This is how it goes for Jayson Kramer.

This is how it goes for Hawaii baseball lately after such a promising beginning.

For Kramer, do the ace's job. Hand it off, and then, as often as not, watch it disappear.

For the Rainbows, start off well, fade, come back, and then see it gone, just like that—in this case, one swing of Clint Ewing's bat, the ball over the fence.

The Rainbows and the big crowd at Les Murakami Stadium dumbfounded.

Kramer set the tone every week, eating up innings, taking on the best every nonconference powerhouse and conference rival had to offer.

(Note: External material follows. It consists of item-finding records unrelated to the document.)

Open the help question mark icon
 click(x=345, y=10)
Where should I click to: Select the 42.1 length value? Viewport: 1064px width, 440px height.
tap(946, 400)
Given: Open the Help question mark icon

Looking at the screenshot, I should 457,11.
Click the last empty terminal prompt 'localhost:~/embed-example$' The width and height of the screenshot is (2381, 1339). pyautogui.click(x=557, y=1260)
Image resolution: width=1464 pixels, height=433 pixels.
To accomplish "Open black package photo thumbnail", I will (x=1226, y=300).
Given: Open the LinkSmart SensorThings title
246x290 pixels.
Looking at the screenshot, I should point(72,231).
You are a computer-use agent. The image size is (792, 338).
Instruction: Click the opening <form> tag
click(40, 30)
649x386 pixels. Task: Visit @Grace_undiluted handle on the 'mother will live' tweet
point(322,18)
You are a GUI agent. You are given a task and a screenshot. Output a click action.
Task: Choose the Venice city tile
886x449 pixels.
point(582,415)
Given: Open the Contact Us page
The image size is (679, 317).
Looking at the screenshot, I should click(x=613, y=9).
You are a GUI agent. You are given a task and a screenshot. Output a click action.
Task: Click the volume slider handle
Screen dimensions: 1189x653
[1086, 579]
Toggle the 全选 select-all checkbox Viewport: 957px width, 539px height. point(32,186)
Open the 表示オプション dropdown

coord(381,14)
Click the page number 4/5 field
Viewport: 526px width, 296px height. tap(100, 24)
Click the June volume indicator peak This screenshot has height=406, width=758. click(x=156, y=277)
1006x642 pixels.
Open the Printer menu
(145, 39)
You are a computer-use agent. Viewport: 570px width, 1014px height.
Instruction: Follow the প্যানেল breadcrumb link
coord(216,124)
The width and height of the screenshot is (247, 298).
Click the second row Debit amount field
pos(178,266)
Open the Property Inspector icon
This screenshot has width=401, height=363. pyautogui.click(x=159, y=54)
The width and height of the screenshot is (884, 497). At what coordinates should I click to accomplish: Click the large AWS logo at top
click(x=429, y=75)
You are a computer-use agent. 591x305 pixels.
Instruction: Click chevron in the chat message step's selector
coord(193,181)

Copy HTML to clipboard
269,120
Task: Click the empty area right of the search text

Last night to open the WAC tournament was no different, as he went 6 1/3 innings, allowing 10 hits but no walks and two runs, one earned. One strikeout.

As has happened often this season, Kramer left without an opportunity to get the win.

But he's earned it. Ace.

And last night, like other times this season, it wasn't enough. Shaky defense and 13 Rainbows left on base did him in.

FOR A WHILE early, they were the Rainbows of old. We're talking the 'Bows up to mid-April, the ranked team that had yet to suffer shell shock in Las Cruces, N.M., the club that had yet to lose four straight at home to the same LaTech team it faced last night.

Just the tournament draw, but a coincidental insult that the Bulldogs were designated home team. After the series sweep at Les Murakami Stadium three weeks ago, LaTech came in with no fear of the unknown.

But UH took control early, manufacturing runs in the first and the fourth, light-hitting backup catcher Kevin Fujii coming through with a bouncer through the drawn-in infield, plating Matt Roquemore, who had tripled for a 2-0 lead.

Then, a beautiful throw from Sean Montplaisir to Fujii, in plenty of time to nail Kevin Winn at home.

Kramer, sailing through four scoreless. But through choppy water, nothing easy for him. Even the 1-2-3 bottom of the second required a spectacular catch by center fielder Kolten Wong. He hauled in a shot straight over his head that appeared destined to bang off the fence.

This was what the big crowd had been waiting for, a return to postseason glory at Les Murakami Stadium, even if UH was technically the visitor.

THINGS GET TENSER rather quickly, though.

An unearned run in the sixth on Kramer's own miscue. And a game-tying homer to right by Devon Dageford.

Still, Kramer had done the ace's job, gutting it out, mixing them up. He left after 78 pitches, giving way to Sam Spangler, who got out of the seventh.

Before you could say “;Fujii again,”; momentum and the lead, back to UH. The backup to injured Landon Hernandez walks, moves to third on an error and scores on reliever John Anderson's wild pitch.

A roar from the big crowd when Spangler gets out of man-on-second-none-out trouble in the eighth, and again as he notches the first out of the ninth after a Mark Threlkeld single.

Then, Ewing's blast. Two runs, game over. LaTech, five in a row.

And other than cheers and shrieks from the Bulldogs and their fans, nothing at Les Murakami Stadium.

Absolutely nothing but shock at another disappointment.